O potencial de investimentos a partir de títulos verdes para o agronegócio brasileiro foi o tema do programa Direto ao Ponto deste domingo, 26. O secretário adjunto de Política Agrícola do Ministério da Agricultura (Mapa), José Ângelo Mazzillo Júnior, foi o convidado da edição. Ele destacou a parceria firmada entre o Mapa e a CBI (Climate Bonds Iniciative) que resultou no lançamento do Plano de Investimento para Agricultura Sustentável.

O secretário entende que a certificação proporciona ao produtor acesso ao crédito com taxas de juros mais baixas e aumenta a rentabilidade da propriedade. No caso do investidor, esse modelo também é vantajoso porque provoca um impacto positivo ambiental e social.

“Cabe ao produtor rural contratar uma certificadora em que o investidor acredite, que faz uma revisão da gestão da propriedade e corrige a ineficiência nesse processo. Nós queremos abrir nossa agricultura para que o investidor privado se entenda com o agro”, disse Mazzillo Júnior.

O plano foi elaborado com objetivo de incentivar o mercado de títulos verdes (green bonds) para o setor para estimular a adoção de tecnologias sustentáveis no país. O programa também quer atrair novos investidores estrangeiros com foco nas fontes de financiamento do agro brasileiro. “O ministério assinou com a maior certificadora do mundo e a certificação é o principal gargalo do setor. Além disso, nós vamos começar a nos aproximar dos investidores”, afirmou o representante do Mapa.

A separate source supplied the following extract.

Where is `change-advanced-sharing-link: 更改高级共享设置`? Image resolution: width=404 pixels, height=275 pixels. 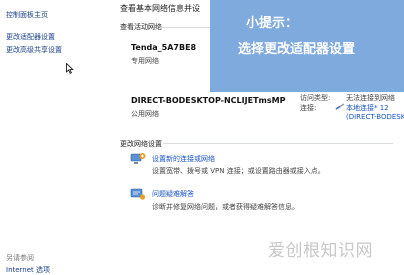
change-advanced-sharing-link: 更改高级共享设置 is located at coordinates (34, 50).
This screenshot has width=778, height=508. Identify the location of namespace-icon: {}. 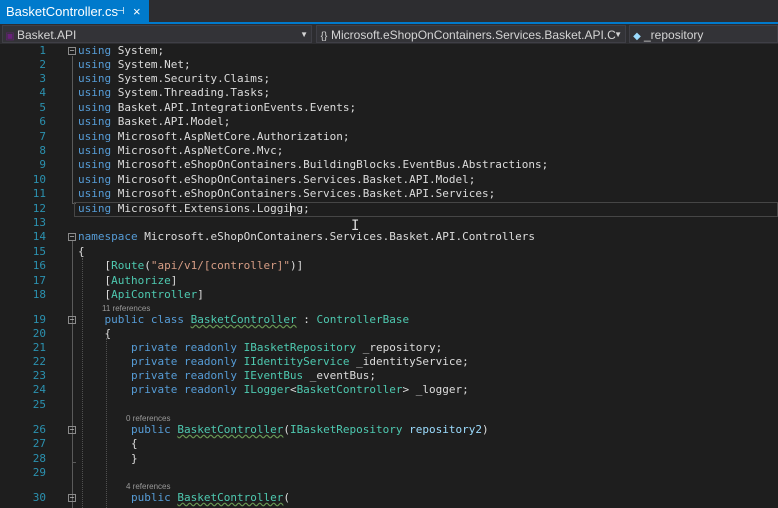
(324, 36).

No entanto,  Mazzillo Júnior acredita que as contratações pelo plano de investimento só devem acontecer em maior volume no próximo ano. Até lá, os produtores terão de se adaptar a esse mercado e isso poderá acarretar custos extras.

“O produtor rural, que vai captar dinheiro do investidor, que está interessado na sustentabilidade, vai poder mostrar seu selo de sustentabilidade e dizer: ‘Olha, pode investir em mim que eu tenho a certificação que te atende’. Mas, para tê-la, o produtor vai precisar investir”, disse.

Mazzillo Júnior ressaltou que o Brasil é uma potência agroambiental, mas ainda precisa avançar na emissão de títulos verdes. “As emissões em 2019 foram 0,5% do total de green bonds no mundo. A nossa agricultura é verde, o país tem ativos ambientais enormes. É só uma questão de acelerar esse processo e que só vai beneficiar o nosso agro, a economia do país”.

Saiba mais

Os chamados green bonds são títulos de dívida emitidos por empresas e produtores que foram adquiridos por investidores e utilizados para direcionar recursos em projetos com benefícios ambientais. Em novembro de 2019, o Ministério da Agricultura e a CBI assinaram um acordo de cooperação técnica para a promoção das finanças verdes na agropecuária brasileira. Títulos como Cédula de Produto Rural (CPR), Certificados de Recebíveis do Agronegócio (CRA) e Letras de Crédito do Agronegócio (LCA) poderão ser emitidas com a chancela verde.